澤藤統一郎の憲法日記

改憲阻止の立場で10年間毎日書き続け、その後は時折に掲載しています。

「桜を見る会前夜祭」告発人集会 ー 安倍晋三を検察審査会申立へ

(2021年2月2日)
本日、「桜を見る会を追求する法律家の会」が、オンライン集会を開いた。
「会」は、「桜を見る会前夜祭」における参加者への費用補填に関する告発(政治資金規正法・公職選挙法違反)が秘書についての罰金だけで終わって、肝心の安倍晋三を不起訴としたことを不服として、本日検察審査会へ「起訴相当」の議決を求めて審査申立をし、併せて記者会見、告発人集会を開いた。

集会では、米倉洋子・日民協事務局長から申立内容についての報告の後、辻元清美議員、宮本徹議員、上脇博之教授、毛利正道弁護士、次いで私が、それぞれの立場から、発言・報告をした。

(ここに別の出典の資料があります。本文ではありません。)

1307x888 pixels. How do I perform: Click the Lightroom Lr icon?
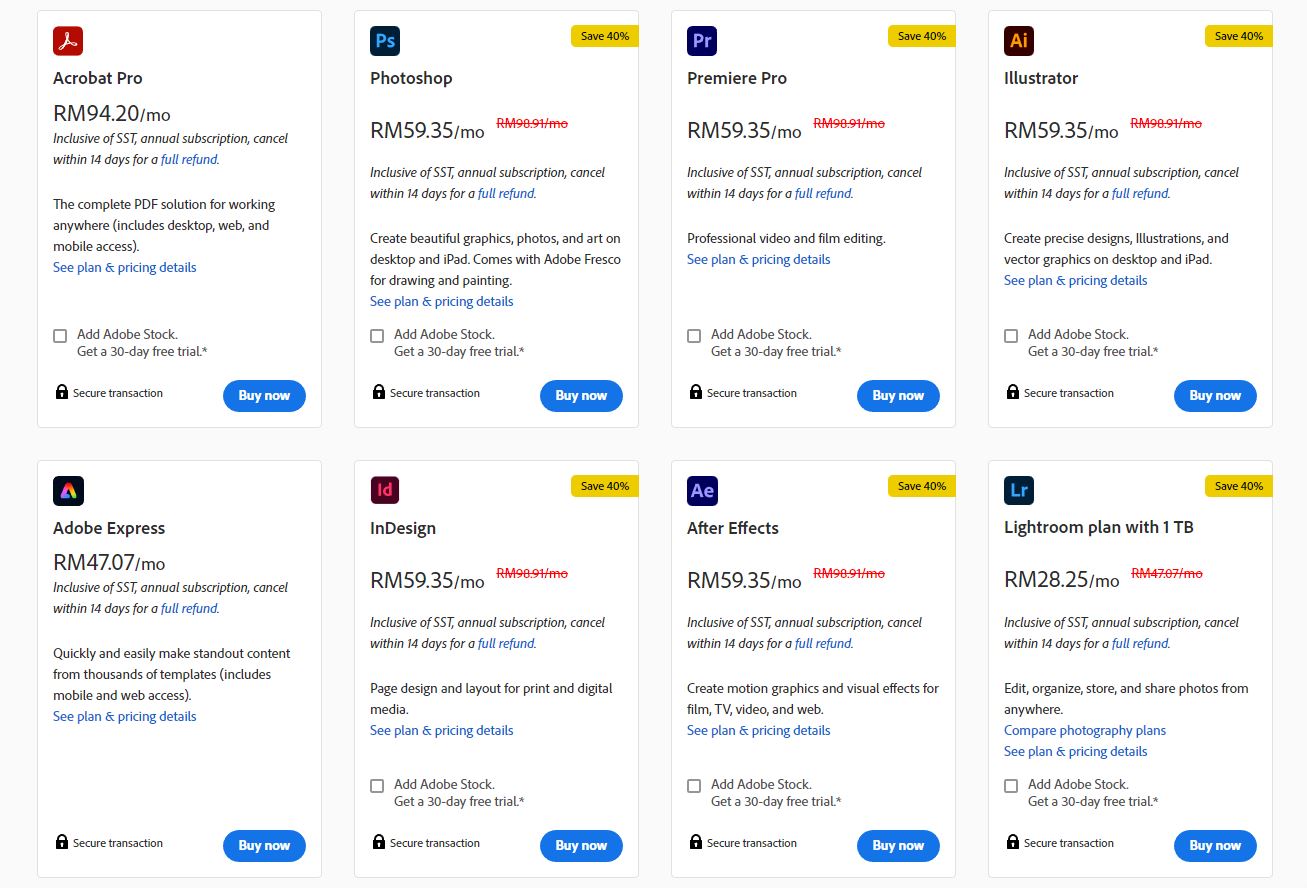tap(1019, 491)
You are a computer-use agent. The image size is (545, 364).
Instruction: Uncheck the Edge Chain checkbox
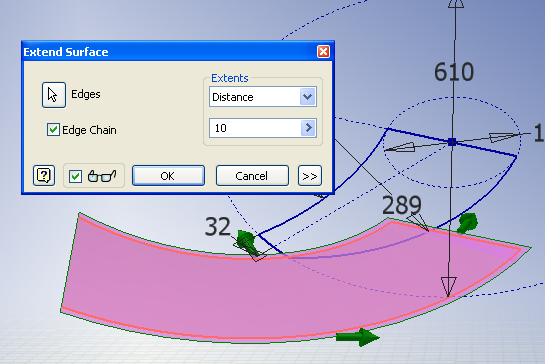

この中であらためて明らかにされたことは、安倍晋三後援会の3年分(2017年?2019年)の政治資金収支報告書の記載についての、泥縄式「訂正」の奇妙さである。この訂正は、配川博之(秘書)起訴・安倍晋三不起訴という処分をした12月24日の前日の「訂正」。おそらくは、検察からの指導によるものではないかと推測せざるを得ない。少なくとも、検察の黙認でなされたものではあろう。

奇妙の第1点は、子どもだましの明らかな辻褄合わせだということ。訂正前、前夜祭会費の補填費用は、一切報告がなかった。捜査の最終版で、補填費用が支出として計上せざるを得なくなった。とすれば、それに見合う収入も書き込まなければならない。さてどうするか。これを「前年からの繰越金を増額訂正する」という方法で、辻褄を合わせたのだ。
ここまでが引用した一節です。